In 1987, when she arrived, there was no women’s restroom near the Senate. The senators-only gym was forbidden for women.

Eventually, Senate officials built a restroom for female senators – with one stall. So about a dozen or so years ago, when the ranks of women had swelled close to 20, Mikulski and Klobuchar served notice to Capitol officials that they wanted an expansion, but the officials initially proposed adding just one or two extra stalls.

“I don’t really think it’s a plan for when we have 50 women senators,” Klobuchar told the officials.

“This is a glass ceiling plan. This creates a glass ceiling for women,” Mikulski told the building officials, according to Klobuchar’s account. She demanded they build a much bigger women’s room, which they did.

Now, 24 women serve in the Senate, among 58 throughout U.S. history.

As their ranks started to grow, Mikulski began hosting regular dinners just for female senators and some special guests, sometimes in the Capitol and sometimes at private spaces in restaurants around town.

They’ve hosted dinners with female justices, another with female Cabinet members. Last year, one of their alumni hosted them at her new home: Vice President Kamala Harris brought the women to the Naval Observatory.

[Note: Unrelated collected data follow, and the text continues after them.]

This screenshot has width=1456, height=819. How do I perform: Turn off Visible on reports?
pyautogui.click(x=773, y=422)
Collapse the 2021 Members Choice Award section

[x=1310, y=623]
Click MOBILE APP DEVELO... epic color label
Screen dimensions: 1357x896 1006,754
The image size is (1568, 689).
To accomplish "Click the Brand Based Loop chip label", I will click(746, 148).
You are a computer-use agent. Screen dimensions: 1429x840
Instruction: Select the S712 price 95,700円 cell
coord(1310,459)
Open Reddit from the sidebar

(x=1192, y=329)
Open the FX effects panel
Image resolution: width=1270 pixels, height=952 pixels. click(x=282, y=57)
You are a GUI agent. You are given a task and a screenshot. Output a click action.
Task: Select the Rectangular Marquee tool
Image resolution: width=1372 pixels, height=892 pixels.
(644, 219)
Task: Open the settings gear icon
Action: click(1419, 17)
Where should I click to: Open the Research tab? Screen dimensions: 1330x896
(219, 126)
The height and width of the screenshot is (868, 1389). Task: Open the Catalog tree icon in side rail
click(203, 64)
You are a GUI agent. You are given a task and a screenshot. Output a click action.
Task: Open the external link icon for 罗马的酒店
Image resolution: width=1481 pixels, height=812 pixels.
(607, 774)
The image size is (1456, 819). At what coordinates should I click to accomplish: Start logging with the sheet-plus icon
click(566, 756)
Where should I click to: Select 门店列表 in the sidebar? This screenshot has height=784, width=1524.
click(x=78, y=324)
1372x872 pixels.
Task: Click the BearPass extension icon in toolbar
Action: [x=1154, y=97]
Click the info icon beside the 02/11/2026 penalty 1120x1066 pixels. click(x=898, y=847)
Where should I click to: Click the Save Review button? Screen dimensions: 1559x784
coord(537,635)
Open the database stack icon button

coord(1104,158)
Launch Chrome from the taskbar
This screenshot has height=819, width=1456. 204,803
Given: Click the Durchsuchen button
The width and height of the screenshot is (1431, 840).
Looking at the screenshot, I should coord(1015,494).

The former senator is the first woman to serve in that role – 46 previous vice presidents have their busts displayed in and around the Senate chamber as a nod to their role as president of the Senate. Two former vice presidents, most recently Mike Pence and President Joe Biden before him, will join them, and Harris eventually will be the first female bust to be dedicated and displayed on the second floor of the Senate.

Klobuchar thinks that some of the most successful legislation of the last few years has come from bipartisan negotiations in which women, many of whom sit ideologically toward the center, have taken the lead. She counts Collins and Murkowski as key allies, including on the $1 trillion infrastructure plan Biden signed into law last fall.

Sen. Kyrsten Sinema, D-Ariz., played a lead role on that, something she is replicating on a proposal to address mass shootings.

“Despite disagreements on some of these things, the friendships we have has helped us to find common ground on a number of things,” Klobuchar said.

Mikulski used more colorful language when talking to other women about working together for bigger change – for instance, during an equal-pay debate in 2012.

“Put on your lipstick, square your shoulders, suit up, and let’s fight for a new American revolution,” she said.